Her new coach, Bob Bowman, bellowed at her from across the pool deck. Katie! Don't you dare give up, he barked. Get up! Keep going!

Hoff knew on some level that this is what it would be like to work with Bowman, who helped Michael Phelps win 14 gold medals during the past two Olympics. It was the main reason she reached out to him after the Olympics and after he returned from Michigan to be the CEO of North Baltimore Aquatic Club. She needed a change. But understanding what she was getting herself into, and experiencing it, turned out to be two very different things.

She finished the workout: Ten successive 100-meter freestyle sprints, followed by 10 successive 100-meter butterfly sprints, all of them to be swum as fast as possible.

It nearly broke her, but this is why she didn't follow through on her initial impulse to abandon competitive swimming: Afterward, Bowman asked Hoff, a 19-year-old Towson swimmer with two Olympics on her resume, a simple question.

Don't you feel prepared for anything right now?

"I was literally falling over and bawling and shaking and he was screaming at me," Hoff said.

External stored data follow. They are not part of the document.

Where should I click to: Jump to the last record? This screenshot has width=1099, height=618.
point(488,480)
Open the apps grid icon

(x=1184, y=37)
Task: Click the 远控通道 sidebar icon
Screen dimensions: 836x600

Sounds like that last quote pretty much sums it up.
Mark Savage

Tony Austin said...

10 x 100s all out! followed by another 10 x 100's all out.

My not just swim a 2,000 meter IM all out.

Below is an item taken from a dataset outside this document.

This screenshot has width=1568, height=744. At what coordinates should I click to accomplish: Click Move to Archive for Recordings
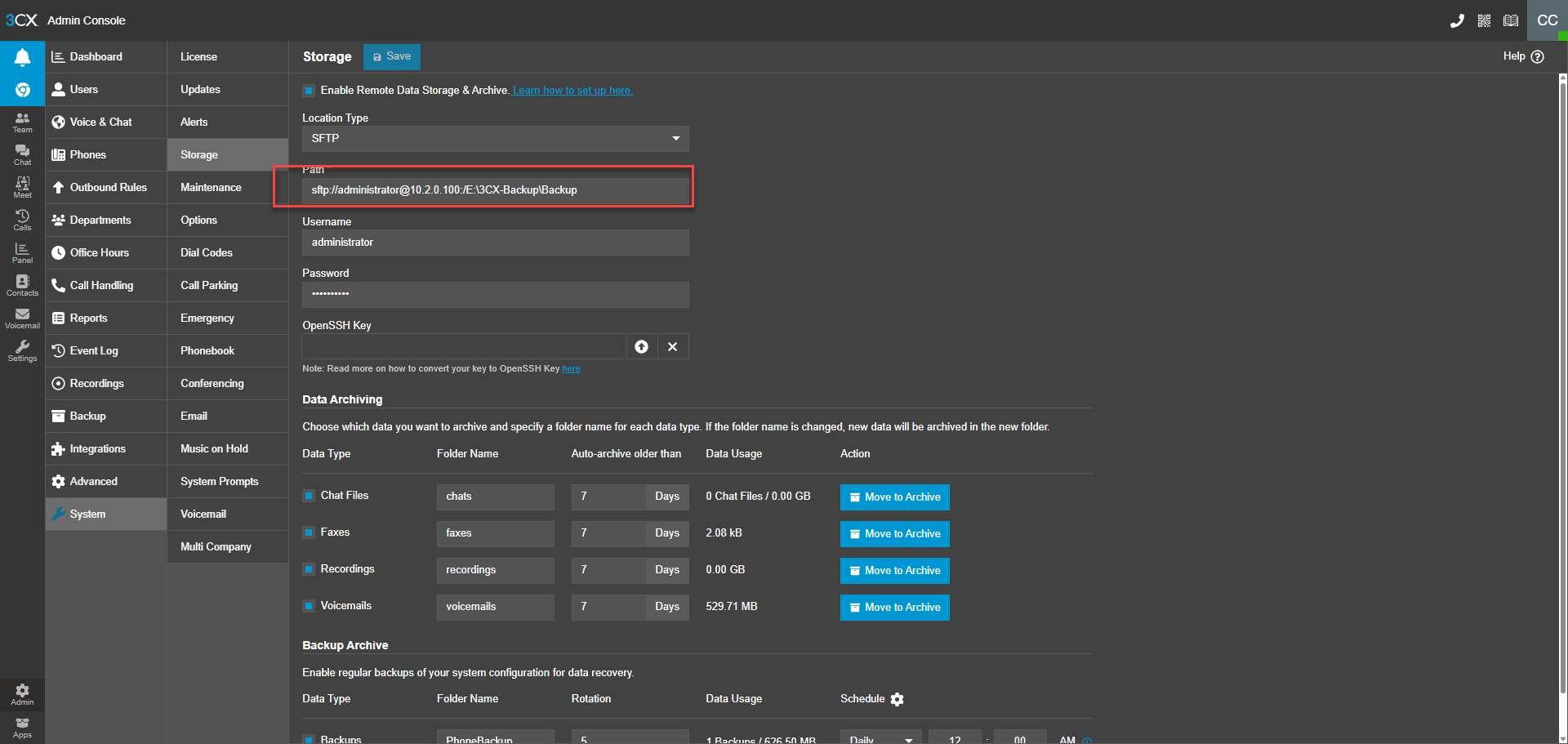(x=894, y=571)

How fast can you swim 10 x100s all out knowing you have 10 x 100s all out 'fly coming.

What comes first: The heart attack or complete failure?

TedBaker said...

Coaching girls, coaching boys... Very different skills required for two very different types of athletes.

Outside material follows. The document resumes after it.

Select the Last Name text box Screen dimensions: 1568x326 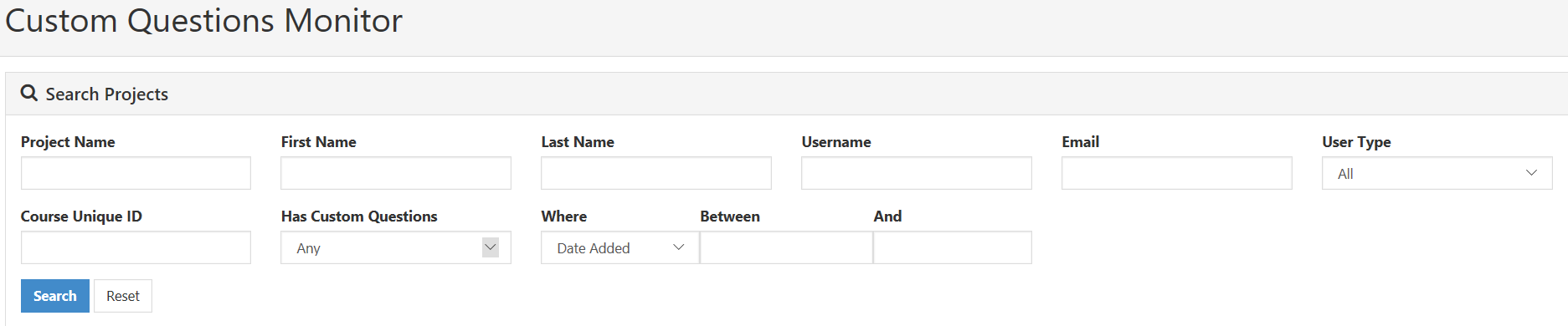coord(656,173)
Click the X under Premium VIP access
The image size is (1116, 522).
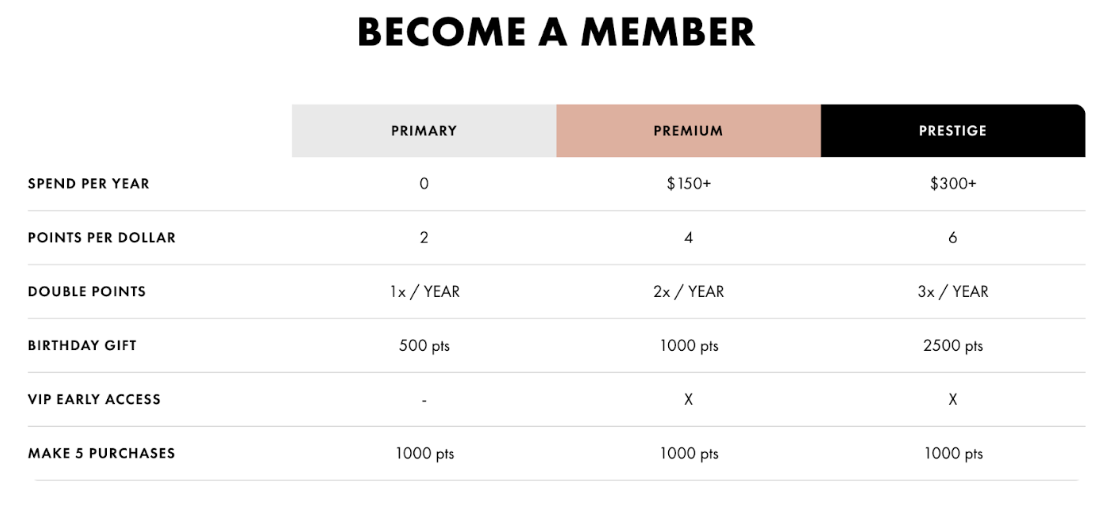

Tonnes and tonnes of stuff written on the differences but, at the risk of a huge generalization, a lot of the stuff that really works well when you're coaching boys does not work at all - in fact, it hurts the athletes - when you're coaching girls.

Tony Austin said...

The girls that hand me my bum in workout, love ladder sets and distance but that cringe at doing 50's & 100s all out.

Scott said...

I had my doubts about the wisdom of Hoff swimming under Bowman from the start. Bowman has spent the last fifteen years coaching Phelps, many of those coaching in a one-on-one relationship. By now the two are virtually inseparable; a Phelps/Bowman swimming entity - and that constitutes an immense hurdle to anyone joining in. Whenever I've dipped my toes into discussions about who's this generation's most dominent athlete (invariably Usain Bolt, Tiger Woods, or Michael Phelps) I feel obliged to point out not only does Phelps have tremendous natural ability and work ethic but a virtually superhuman recovery ability to recover from physical effort. Trying to explain Phelps to track & field folk who dismiss swimming as an "inferior" sport just because he won eight Olympic golds in one Games (impossible in track) I must compare him to Paavo Nurmi, the legendary Finnish distance runner. Not only is he a physical freak of nature swimming-wise but he also possesses the greatest recovery in two or three generations (maybe only Nurmi himself has showed the same ability which would make it nearly a century). So Bowman designed workouts for Phelps read like fiction (or nightmares if you're Hoff) - often combining distance work with heavy anerobic loads - like 10x100 all out free sprints followed by 10x100 all out fly. Even Olympians, still mortal beings, will crack under that sort of stress.

Tony Austin said...

I think Bowman is/was Michael Phelps surrogate father and Michael Phelps had the ability to exceed Bowman's expectations.

There is a lot of anger connected to Phelps' amazing resume: Thorpe taunts insisting that 8 medals is unobtainable, Cavic's puffery, his father leaving his mother...

I too was mostly raised by women and I really needed a coach or a alpha male in my life, Phelps got Bowman as his and I think swimming and Bowman made all the difference giving him outlets like 10x100s all out, then 10 more!

Contrast that to Hoff who had a nuclear family, albeit a Type-A and se simply thrives in a different way.